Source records
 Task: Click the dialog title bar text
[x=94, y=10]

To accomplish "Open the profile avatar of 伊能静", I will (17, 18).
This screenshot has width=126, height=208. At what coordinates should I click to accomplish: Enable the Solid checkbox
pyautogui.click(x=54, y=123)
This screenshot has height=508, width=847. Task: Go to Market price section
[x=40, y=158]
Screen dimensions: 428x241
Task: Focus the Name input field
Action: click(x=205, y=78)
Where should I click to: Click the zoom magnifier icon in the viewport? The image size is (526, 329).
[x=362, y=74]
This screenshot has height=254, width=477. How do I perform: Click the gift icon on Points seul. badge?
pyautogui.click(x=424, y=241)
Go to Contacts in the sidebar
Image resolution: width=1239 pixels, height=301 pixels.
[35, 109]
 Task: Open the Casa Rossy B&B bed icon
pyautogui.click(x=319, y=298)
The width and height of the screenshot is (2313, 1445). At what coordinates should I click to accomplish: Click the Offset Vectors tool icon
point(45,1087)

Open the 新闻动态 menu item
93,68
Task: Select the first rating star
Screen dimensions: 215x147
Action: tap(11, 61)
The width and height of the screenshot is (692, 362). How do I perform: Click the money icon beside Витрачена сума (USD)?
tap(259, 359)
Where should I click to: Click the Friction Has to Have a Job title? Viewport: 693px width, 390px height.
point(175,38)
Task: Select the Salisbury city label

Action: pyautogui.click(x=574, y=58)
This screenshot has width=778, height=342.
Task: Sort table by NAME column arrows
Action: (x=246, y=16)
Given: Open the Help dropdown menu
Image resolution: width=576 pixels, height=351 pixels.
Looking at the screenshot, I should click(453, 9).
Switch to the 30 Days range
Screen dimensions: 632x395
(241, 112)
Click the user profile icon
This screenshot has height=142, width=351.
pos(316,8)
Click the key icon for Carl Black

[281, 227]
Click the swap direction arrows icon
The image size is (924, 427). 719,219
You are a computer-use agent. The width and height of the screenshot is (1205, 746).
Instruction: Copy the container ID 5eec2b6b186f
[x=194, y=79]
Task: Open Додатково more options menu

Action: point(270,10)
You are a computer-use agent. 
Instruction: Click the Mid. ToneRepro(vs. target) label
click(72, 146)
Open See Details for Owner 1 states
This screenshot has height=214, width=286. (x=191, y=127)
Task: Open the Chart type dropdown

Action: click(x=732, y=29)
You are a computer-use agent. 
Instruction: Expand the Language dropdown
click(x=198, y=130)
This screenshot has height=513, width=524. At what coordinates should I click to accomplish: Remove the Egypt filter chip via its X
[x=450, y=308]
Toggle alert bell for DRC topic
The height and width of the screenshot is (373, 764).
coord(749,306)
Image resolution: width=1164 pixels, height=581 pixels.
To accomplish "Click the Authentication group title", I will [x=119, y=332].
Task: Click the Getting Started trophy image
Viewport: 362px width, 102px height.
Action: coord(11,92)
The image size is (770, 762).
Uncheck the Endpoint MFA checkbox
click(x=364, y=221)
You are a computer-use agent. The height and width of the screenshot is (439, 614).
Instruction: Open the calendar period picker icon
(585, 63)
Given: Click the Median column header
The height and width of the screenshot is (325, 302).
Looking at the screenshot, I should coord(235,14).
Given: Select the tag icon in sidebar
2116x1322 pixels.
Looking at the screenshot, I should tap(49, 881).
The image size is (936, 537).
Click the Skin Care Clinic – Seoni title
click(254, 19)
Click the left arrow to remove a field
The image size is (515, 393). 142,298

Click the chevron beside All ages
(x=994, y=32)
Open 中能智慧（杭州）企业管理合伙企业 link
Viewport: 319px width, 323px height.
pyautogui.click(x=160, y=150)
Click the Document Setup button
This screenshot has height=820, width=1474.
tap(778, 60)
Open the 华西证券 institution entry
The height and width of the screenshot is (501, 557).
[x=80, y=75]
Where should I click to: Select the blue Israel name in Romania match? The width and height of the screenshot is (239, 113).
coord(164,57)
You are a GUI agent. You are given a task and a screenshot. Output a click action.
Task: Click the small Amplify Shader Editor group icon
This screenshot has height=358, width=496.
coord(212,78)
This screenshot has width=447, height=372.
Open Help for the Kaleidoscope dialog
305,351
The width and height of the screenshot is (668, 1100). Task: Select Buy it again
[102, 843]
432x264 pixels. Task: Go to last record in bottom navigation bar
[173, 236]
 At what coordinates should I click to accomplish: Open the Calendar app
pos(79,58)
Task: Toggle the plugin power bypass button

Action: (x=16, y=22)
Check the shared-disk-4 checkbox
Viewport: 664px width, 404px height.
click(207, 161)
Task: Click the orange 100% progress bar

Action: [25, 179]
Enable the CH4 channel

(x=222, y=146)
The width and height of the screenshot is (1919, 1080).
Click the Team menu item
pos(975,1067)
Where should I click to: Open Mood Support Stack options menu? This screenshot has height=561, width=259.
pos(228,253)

▶ **PROBLEM**: Take every line above carrying "computer" and return it.

▶ **COMPLETED EXERCISE**:
You are a computer-use agent. The width and height of the screenshot is (1205, 746).
You are a computer-use agent. 
You are a computer-use agent. 
You are a computer-use agent. The height and width of the screenshot is (439, 614).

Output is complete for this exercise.